“I don’t know you,” said the voice on the other side of the metal screen, and I heard his clothes rustle as he shifted in his seat. “But what I’m hearing is a heart that is not, fundamentally, at peace.”
Every now and then a complete stranger says something that forces us to stop in our tracks and reassess. This happened to me during this past Advent, when I stopped in to a parish I don’t usually attend for confession on a Saturday afternoon. I didn’t think I’d confessed anything particularly angsty — just the usual “Oops, I did it again” type confession, for which I expected the usual advice and a penance of three Hail Mary’s.
Expected or not, that priest was right, and his comment forced me to acknowledge it. I was not at peace. To tell the honest truth, I hadn’t really been at peace in ages. Juggling a stressful new job, a housing situation that seemed to be in constant flux, and a never-ending calendar of commitments, I was barely keeping my head above water. Unfortunately, acknowledging my lack of peace just added another cause for anxiety — “getting peaceful” had found its way to the top of my ever-growing to-do list.
And there it remains. Because it seems no matter what I cut from the social calendar, no matter what commitments I step back from, no matter how many hours a week I spend in prayer, in time with friends, in exercise, or in quality “me” time, I’m still not at peace.
Granted, I’m getting over a pretty stressful several months in a hectic job. I’m still figuring out the best ways to prune my calendar to include commitment-free days and time to myself. (I’ve had an epiphany, friends: I’m an introvert, and it’s okay. It’s not a problem to be fixed, but a life reality to be lived with.) I’m still working on developing a regular routine of prayer. But I think the lack of peace runs deeper than that, and I think it’s a trait all of us “young adults” share.
There’s a restlessness in the non-committed heart — and this restlessness is actually a good thing as long as we channel it properly.
I’ve spent the past five years focusing on my career and on becoming the woman I’m meant to be. I still believe those are worthy goals, and I intend to keep after them. “Living in the now” has been my mantra, in my personal life and on this blog. Yet in my insistence on living well today, not pining after a rosy future with Mr. Right and a house full of kids, I’ve often neglected the reality that we’re made for something greater. Because I didn’t want to waste my time daydreaming about a life I’m not leading, I stopped hoping (and praying) for my Vocation.
Instead, I’ve gotten comfortable in my single, often selfish life. All told, I have it pretty good. I like working and, praise God, I like my job. I like my roommates and my living situation.

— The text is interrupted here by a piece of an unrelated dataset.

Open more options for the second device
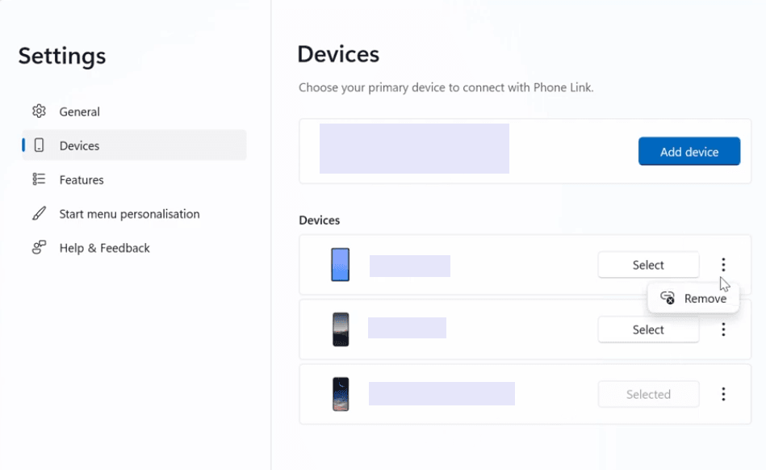766x470 pixels. tap(723, 329)
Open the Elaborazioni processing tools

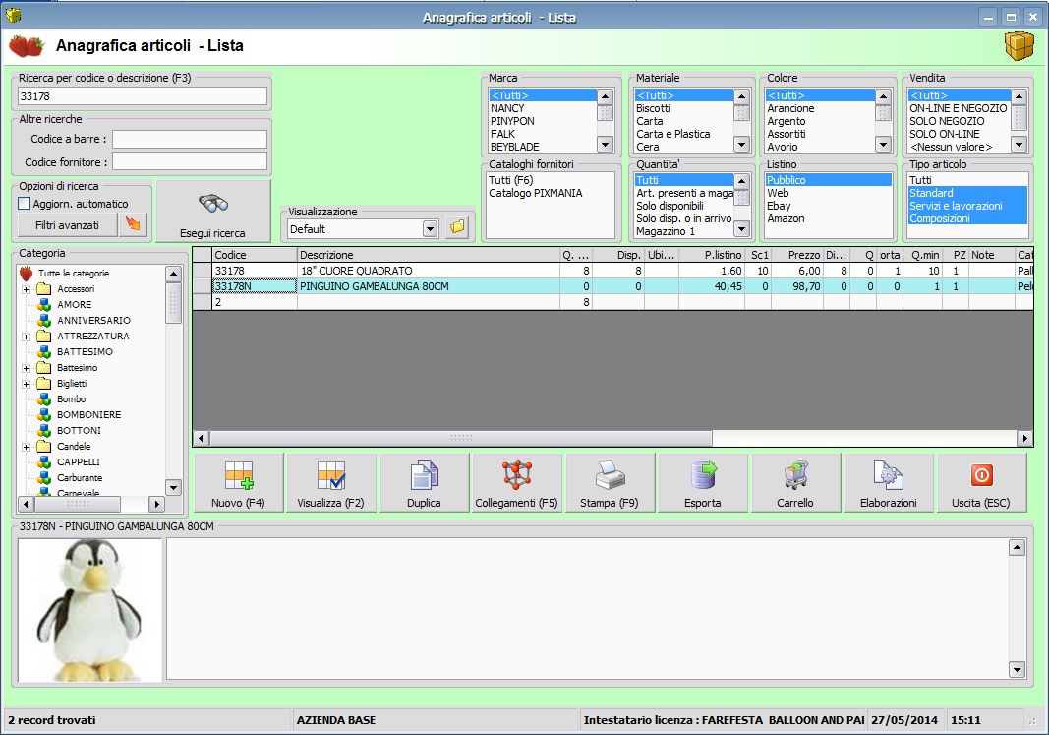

I like cooking for myself and running my own schedule. I like knowing that I could decide right now (5:10 on a Friday evening) to leave town for the weekend, and no one would really be affected by it. Regardless of how much I like it, though, this place in life can’t last. I might dig in my heels and insist on staying single forever, but everything else will change regardless.
Already the springtime lovers have started popping up all over the place. Every weekend seems to yield a new couple from among my erstwhile single friends. The engagement announcements continue, slow but steady. Married friends have kids and move to bigger houses farther away. Other friends move closer to home, or plan to leave the area for seminary, school, or new career opportunities. And let’s face it: the years march on, and we’re not going to be young forever.
This is a restless time because we’re not meant to rest here. And my heart remains restless because I’m trying to stop time, because I desperately want things to stay the way they are. I like it here. Why continue marching into a future I’m not sure I’ll like? Why seek to take up the cross when life with relatively few crosses is just so nice?
I’m breaking my number 1 blogging rule* by writing this post. No, I probably won’t want to talk about it when I run into you at parties. But I think it needs to be said: “young adulthood” is a transitory phase, and we are not meant to rest here. Our only real peace comes from acknowledging and accepting that, and journeying on with open hearts to wherever Our Lord is ultimately trying to lead us.
St. Augustine said it best: “You have made us for yourself, Lord, and our hearts are restless until they rest in you.”